5 That the solution lies in the green belt. This is an anti-ruralist’s version of myth four. Even were the green belt obsolete, which few accept, or partly so (which I accept), it will not dent the pressure of overall demand. Nor is sprawl remotely “sustainable” development. It requires new infrastructure and puts more pressure on roads and commuting. It is bad planning.

6 That high buildings are the answer. They are inefficient as the higher you build the more is spent on servicing. London’s most popular and economic housing is “high density/low rise”. Towers have supplied mostly empty pads for the rich, housing no one.

7 That the answer lies in new social housing. Security of tenure and low turnover – not to mention right to buy – renders the fixed stock of public housing inflexible and immobile. Increasingly it has become a generous donation by the taxpayer to a fortunate few, for life. It is largely irrelevant to acute homelessness.

8 That people have a “right” to live where they or their parents lived before. Localities benefit from stable populations, but conferring and bequeathing such a right to discriminatory subsidy is in no book of rights.
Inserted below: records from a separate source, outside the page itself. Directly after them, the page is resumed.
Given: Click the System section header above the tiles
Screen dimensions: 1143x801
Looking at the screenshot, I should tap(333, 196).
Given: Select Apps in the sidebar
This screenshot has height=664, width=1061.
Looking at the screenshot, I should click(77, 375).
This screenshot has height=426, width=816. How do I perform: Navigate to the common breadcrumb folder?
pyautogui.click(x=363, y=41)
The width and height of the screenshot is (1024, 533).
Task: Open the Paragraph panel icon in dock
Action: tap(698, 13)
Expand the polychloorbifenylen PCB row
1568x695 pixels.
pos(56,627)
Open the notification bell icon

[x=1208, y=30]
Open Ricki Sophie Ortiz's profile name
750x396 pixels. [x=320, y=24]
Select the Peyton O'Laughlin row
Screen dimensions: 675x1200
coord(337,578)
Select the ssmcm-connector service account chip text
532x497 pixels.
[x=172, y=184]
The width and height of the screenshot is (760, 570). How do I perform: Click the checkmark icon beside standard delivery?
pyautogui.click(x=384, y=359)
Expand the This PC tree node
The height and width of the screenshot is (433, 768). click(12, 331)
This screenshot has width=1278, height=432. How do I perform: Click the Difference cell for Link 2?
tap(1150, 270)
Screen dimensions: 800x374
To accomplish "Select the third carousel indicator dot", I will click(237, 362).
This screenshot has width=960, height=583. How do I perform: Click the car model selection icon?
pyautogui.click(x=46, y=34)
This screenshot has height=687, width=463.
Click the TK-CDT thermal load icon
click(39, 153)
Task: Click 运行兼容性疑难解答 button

9 That there is also a “right” to home ownership. The state has a housing obligation for those who need help. Home ownership is capital accumulation, developed out of the Tories’ mortgage tax relief as a form of saving for old age and to endow offspring. It promotes inequality and cannot be termed a right.

10 That renting is stupid. Renting is buying a service. About 60% of Germans rent. They do not think of buying until their 40s. Booming Berlin has 90% of its population renting. Renting aids labour mobility and channels savings into productive investment. As a result, Germany has little house price inflation and no “ladder” advantage to owning not renting.

11 That buy to let is evil. The poorest people rent from the private sector. The more houses are available to rent, the more flexible is the housing stock and the lower are rents for those who do not buy. Whether buyers-to-let should enjoy tax breaks and whether rents should be regulated are quite different matters.

Facing these myths stand a few realities.

1 There is no “need” to build on rural land outside cities. Jobs, leisure and infrastructure are available in cities. We should not aid hypermobility with sprawl. Every city, in de-industrialising, leaves empty sites stuck in planning arguments or delayed decontamination. The London agents Stirling Ackroyd have identified sites for 500,000 houses in London without touching the green belt. People may like houses in the countryside, but that is preference not need.

2 The one massive reservoir of vacant residential property in Britain is under-occupied property and underdeveloped city land. London is awash with small houses and empty rooms, its residential density the lowest of any big city in Europe. Detached houses, spare rooms and gardens are the nation’s luxury. Britons had 1.5 rooms per person in 1981 and have 2.5 today, even as new housebuilding is declining. Freeing up this capacity should be the overwhelming goal of policy.

3 Tax makes it worse, not better. VAT discriminates in favour of new building and against the conversion of existing properties. Stamp duty is a tax on transactions, and thus on downsizing and more efficient use of space. Council tax is wildly regressive, promoting wasted space. Inheritance tax relief rewards hoarding.

4 Planning control is too strict. Permitting an extra storey, apartment or back extension on every existing property would drastically increase density and capacity. London can grow higher without growing high.

5 The most effective way to relieve housing poverty is through housing benefit, at present chaotically administered. Cash payments are more flexible and fit for purpose. They should extend to a new “public sector Airbnb”, geared to bringing vacancies to market.

6 The only way to force down rents and house prices in the south is to strain every policy sinew to make London poorer and the regions richer. That seems too radical for anyone.”